Cooper didn’t mention how the event made him feel, so I put him on the phone to ask. “It was extraordinary to hear,” he said. “Suddenly my father’s voice filled my office. The power of hearing one’s voice is hard to explain. Obviously, I cried.

It was even more impactful, Cooper added, “when he was interviewed about a book he had written, and he actually talked about my brother and me and what he hoped for us.” He paused. “It suddenly opened a portal and he was alive and talking about my brother and me in the present tense. To hear him say my name and my brother’s name…”

Cooper’s voice broke. “I’m sorry. Sorry.” He started crying. “It took me back to this lost world. I’m the last of that isolated family, and I’m the only one who remembers it. His speaking from that time is like proof that it really existed.

If you want to start asking some reliable questions, Dr. Niemeyer recommended them from psychological interventions. Dignity treatment. It was developed by Dr. Harvey Max Sochinov, a professor of psychiatry at the University of Manitoba, to interview people at the end of their lives.

They include: Tell us a little about your life history, especially the parts you think are most important. When did you feel most alive? Are there specific things you want your family to know about you? What have you learned about life that you want to pass on to others? What do you feel most proud of?

I’ll add some questions I asked my grandmother: When did you first feel like an adult? Tell me about your childhood friend who is very important to you. How did you meet your grandfather?

While reminiscing questions are a reliable way to get people to open up, older relatives with cognitive impairments should be approached differently, says Laura N., dean of Drexel University’s College of Nursing and Health Professions. Gitlin said.
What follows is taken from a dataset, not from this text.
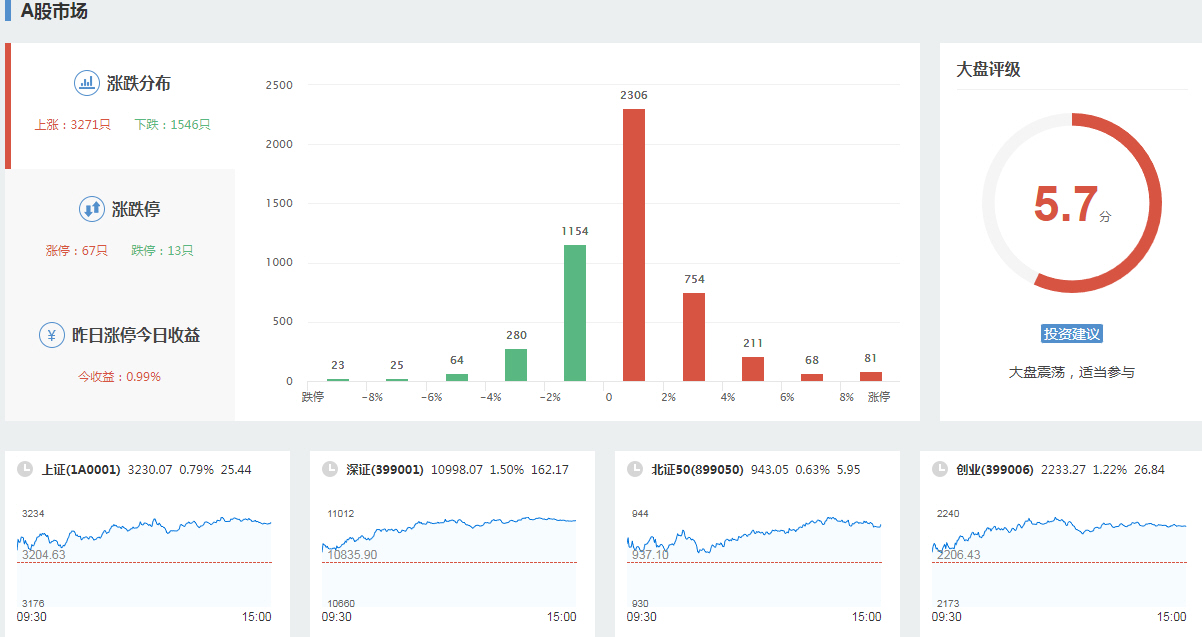Click the green bar labeled 1154

[575, 313]
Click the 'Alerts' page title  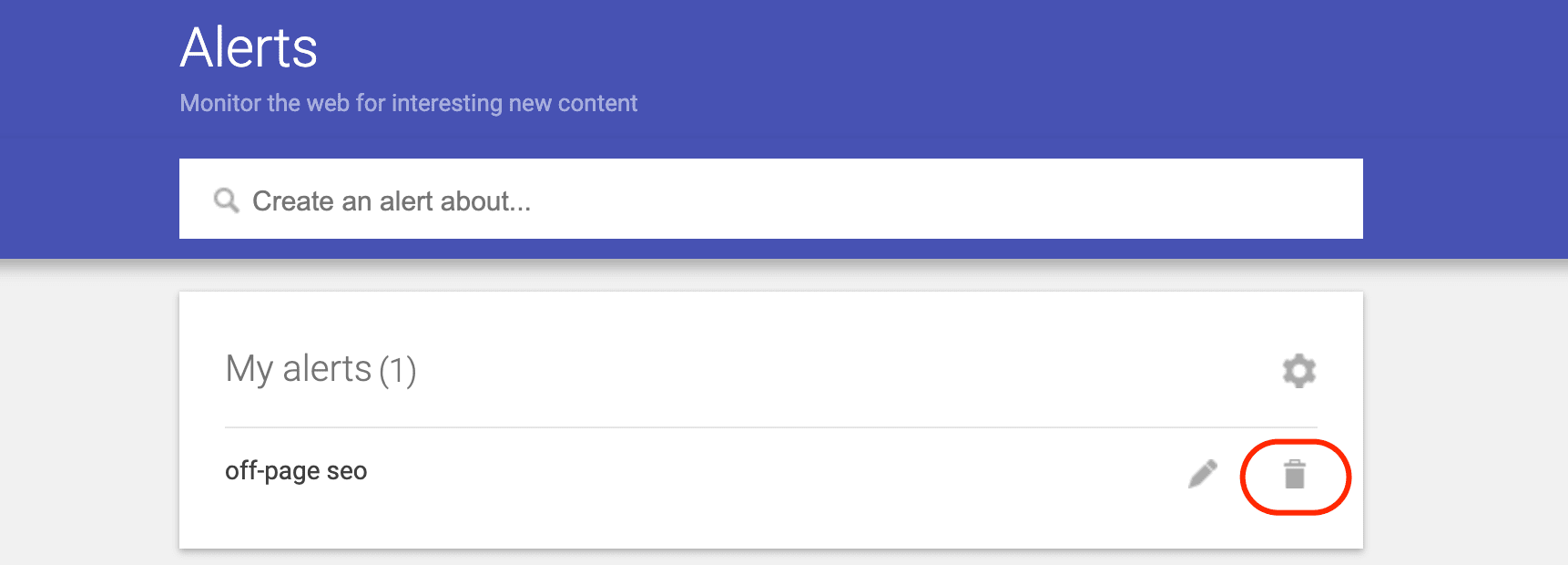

“One thing you don’t want to do is ask, ‘Do you remember when we went here or there?’ “Questions about memories increase anxiety and frustration because it feels like you’re testing them,” she said.

You family members can interview an older relative. “A great project would be to have people record something around a circle at Christmas time, and then you have a voice scrapbook,” Dr. Guerrero said.
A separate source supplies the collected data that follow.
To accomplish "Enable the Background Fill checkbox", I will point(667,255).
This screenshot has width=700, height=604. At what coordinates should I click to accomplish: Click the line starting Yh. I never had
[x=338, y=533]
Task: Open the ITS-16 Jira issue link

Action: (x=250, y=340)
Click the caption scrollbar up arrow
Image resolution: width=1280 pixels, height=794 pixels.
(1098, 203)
A An audio time capsule You can register with anyone you want. Recently I started interviewing my parents. My favorite question is one I asked my mom at Thanksgiving: What memory always makes you smile?

He told me his restless Alabama church-going mother loved watching wrestling matches on television. Nice George. “When Gorgeous George is around mom closes the curtains so the neighbors don’t see,” Mom said.

When my mother, who has lived in the Northeast for many years, talks about her Alabama childhood, her Southern accent comes back—an endearing quirk I’ll save for the future, a part of her I’ll never lose.


Especially this time of year, your to-do list can stretch to infinity. Dana G. Smith explores this feeling of helplessness, also known as “task freeze” or “hyper-freezing.” Your brain sees this list as a threat, and its executive center loses control. Here’s how to make it work.

read more:
How to save yourself from ‘work freeze’


Q: I am a man in my 50s and have noticed hair growth in odd places like the tops and insides of my ears and my nose. Is this normal? Why is it happening? How can I get rid of it?